Unter Digitalisierungsdruck: Wie Künstliche Intelligenz die Arbeit der Justiz verändert!

Rückblick auf die AWV-Netzwerkveranstaltung am 26. Juni 2023 im IBM Watson Center in München

Mit dem Einsatz von Künstlicher Intelligenz (KI), das wissen wir alle, sind sowohl große Potenziale in punkto Optimierung von Verwaltungsabläufen als auch in punkto „Kompensation“ des demografischen Wandels verbunden.

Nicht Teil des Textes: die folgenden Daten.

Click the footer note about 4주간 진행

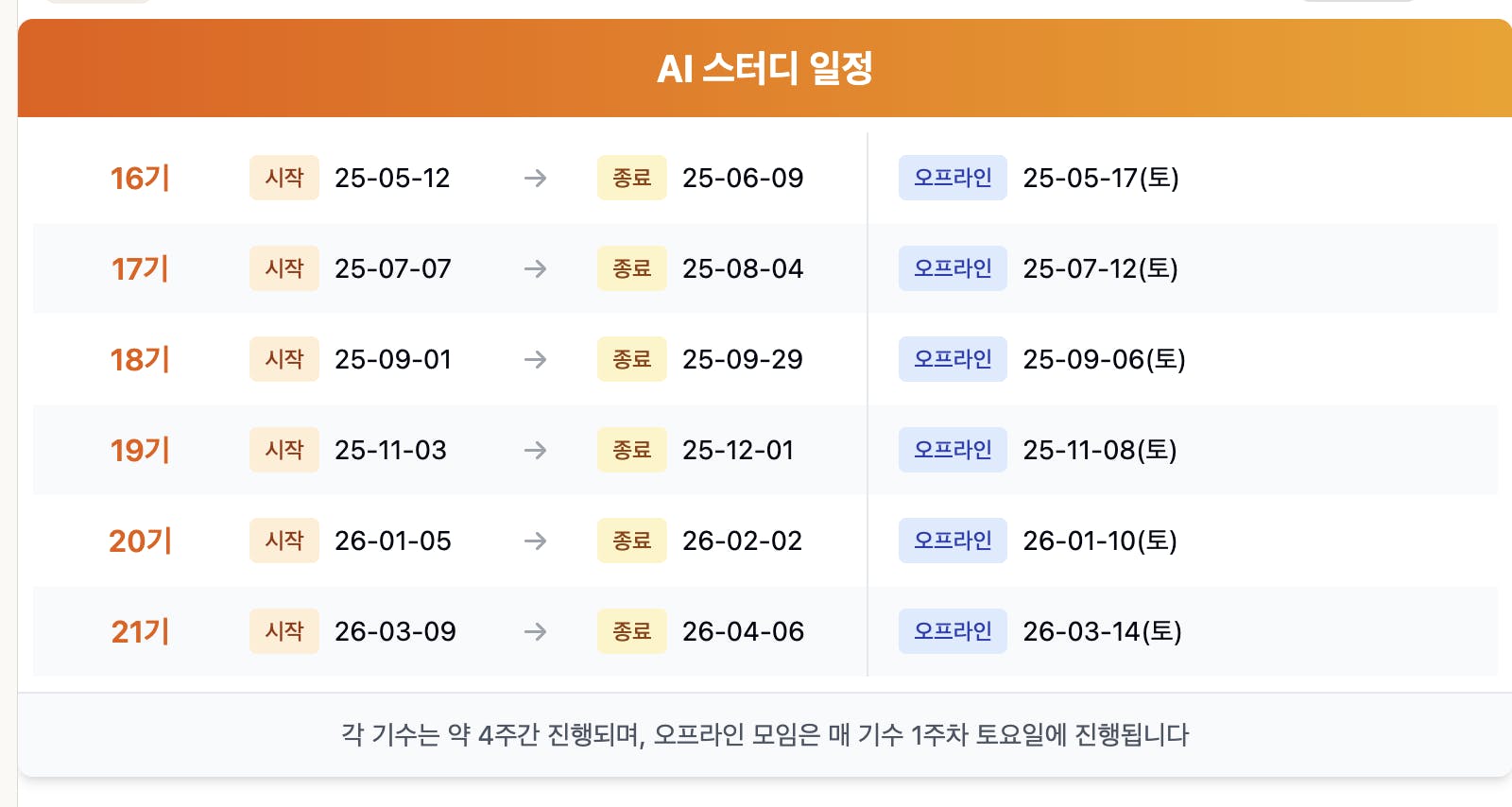(x=765, y=734)
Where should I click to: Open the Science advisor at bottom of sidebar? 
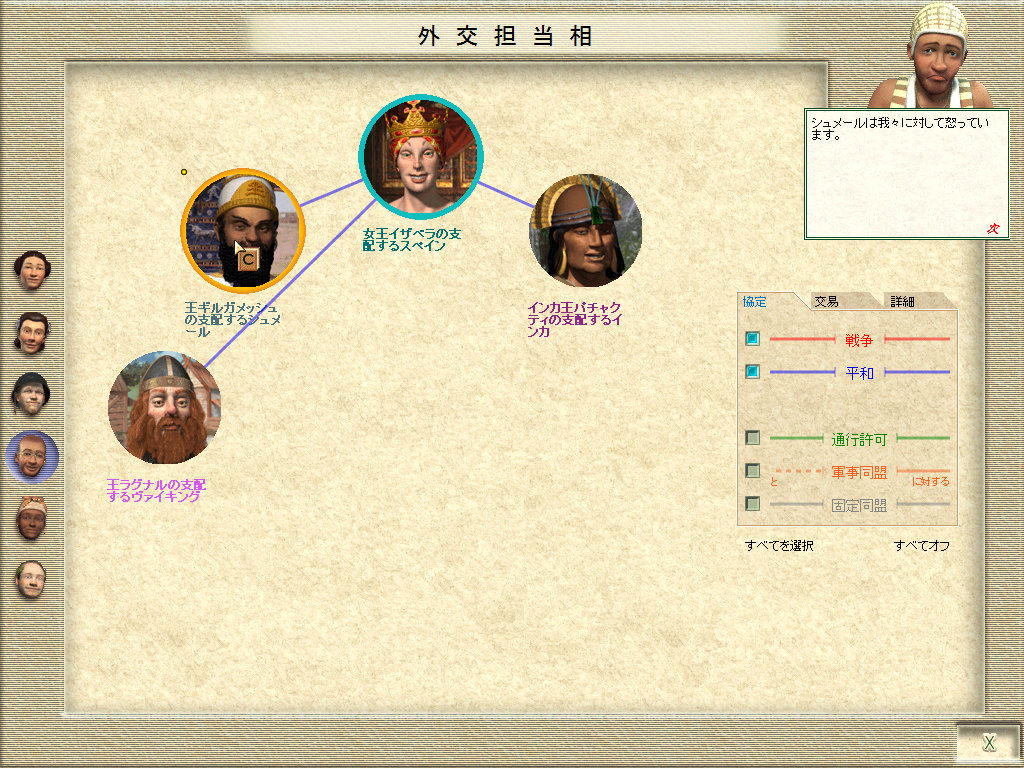point(32,580)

Daher ist KI ein Thema, das in vielen Arbeitsgremien der AWV aufgegriffen wird, ja, aufgegriffen werden muss, da sich die AWV den Themen Bürokratieentlastung und Digitalisierung verschrieben hat.

Der Einsatz von KI wird zudem, auch das wissen wir, in hohem Maße unsere Arbeitswelt verändern. Oftmals komplexer werdende Aufgabenstellungen müssen von weniger Fachpersonal erledigt werden. So steigt der Druck auf Unternehmen und Organisationen – und nicht zuletzt auch auf die öffentliche Verwaltung – digitale Lösungen einzusetzen. Ein hoher Druck herrscht besonders auch im juristischen Arbeitsumfeld. KI eröffnet hier Möglichkeiten, Prozesse – im doppelten Sinne – zu beschleunigen. Best-Practices gibt es bereits.

Im Rahmen der ersten AWV-Netzwerkveranstaltung „Unter Digitalisierungsdruck: Wie Künstliche Intelligenz die Arbeit der Justiz verändert!“ wurde am 26. Juni 2023 nun das Fachthema mit dieser spezifischen Perspektive aufgegriffen. Es wurden Best Practices vorgestellt und es wurde unter anderem über das Berufsbild von Jurist:innen im digitalen Zeitalter gesprochen (1).

Die AWV bei IBM in München

Zunächst begrüßte AWV-Geschäftsführer Dr. Ulrich Naujokat die Teilnehmerinnen und Teilnehmer der AWV-Netzwerkveranstaltung und machte auf die aktuelle Relevanz des Themas KI in der Justiz aufmerksam. Anschließend sprach Marc Schlingheider (Leiter Geschäftsbereich Öffentlicher Sektor, IBM Technology) als IBM-Gastgeber Willkommensworte und stellte das IBM Watson Center vor.

Impulsvortrag des Bayerischen Justizministers

Den inhaltlichen Auftakt der Veranstaltung lieferte der Bayerische Staatsminister der Justiz Georg Eisenreich (MdL) mit einem Impulsvortrag, der vielfältige Anknüpfungspunkte zum Thema der Veranstaltung bot. Eisenreich betonte, dass der Einsatz von generativer KI die Gesellschaft, die Wirtschaft und das Rechtssystem erheblich verändern wird. Es gebe Chancen, aber auch Risiken. Daher sei es wichtig, sich frühzeitig mit diesen Systemen zu befassen. Viele grundsätzliche Fragen seien noch offen, etwa Transparenz, Gefahr von Diskriminierungen, die Auswirkungen auf den Arbeitsmarkt und das gesellschaftliche Miteinander. Im Justizbereich stellten sich unter anderem Fragen der Gleichheit vor dem Gesetz, des rechtlichen Gehörs und der Wahrung der Unabhängigkeit der Richterinnen und Richter.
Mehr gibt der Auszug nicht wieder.